- _Task objective_
In the passage on fair value below, why do the carrying amounts of the listed financial assets and liabilities approximate their fair values?

- _Selected excerpt_

---+---

The fair value of a financial instrument is defined as the exchange price that would be received from an asset or paid to transfer a liability (as exit price) in the principal or most advantageous market for the asset or liability in an orderly transaction between market participants at the measurement date. The carrying amounts of financial assets and liabilities, such as cash and cash equivalents, accounts receivable, due from related parties, deposit, bank borrowings, accrued charges and other payables and due to a related party, approximate their fair values because of the short maturity of these instruments and market rates of interest.

 

ASC 825-10 requires certain disclosures regarding the fair value of financial instruments. Fair value is defined as the price that would be received to sell an asset or paid to transfer a liability in an orderly transaction between market participants at the measurement date. A three-level fair value hierarchy prioritizes the inputs used to measure fair value. The hierarchy requires entities to maximize the use of observable inputs and minimize the use of unobservable inputs. The three levels of inputs used to measure fair value are as follows:

 

Level 1 —  Quoted prices in active markets for identical assets and liabilities.

---+---

Stored data entries
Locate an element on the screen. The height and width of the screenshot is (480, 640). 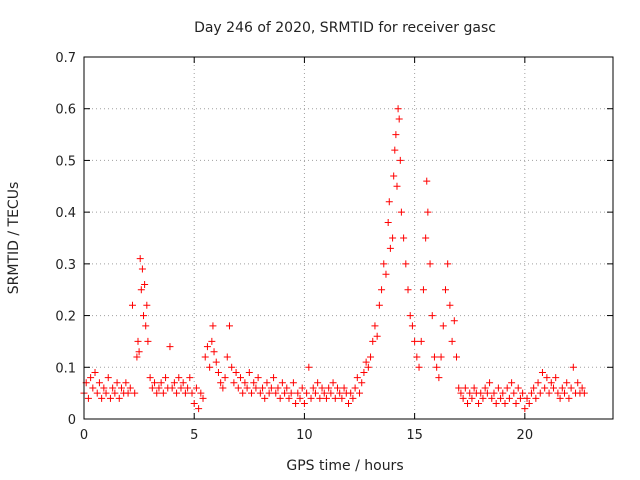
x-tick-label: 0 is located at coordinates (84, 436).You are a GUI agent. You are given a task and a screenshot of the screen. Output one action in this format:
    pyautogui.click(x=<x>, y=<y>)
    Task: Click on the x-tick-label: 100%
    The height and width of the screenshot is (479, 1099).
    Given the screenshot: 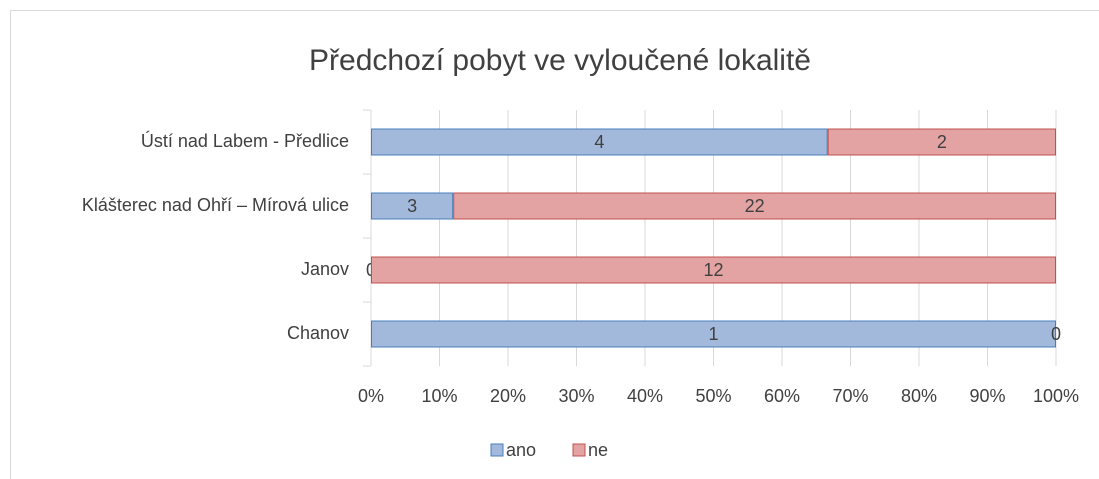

---+---

- _Answer to the exercise_
Because of the short maturity of these instruments and market rates of interest.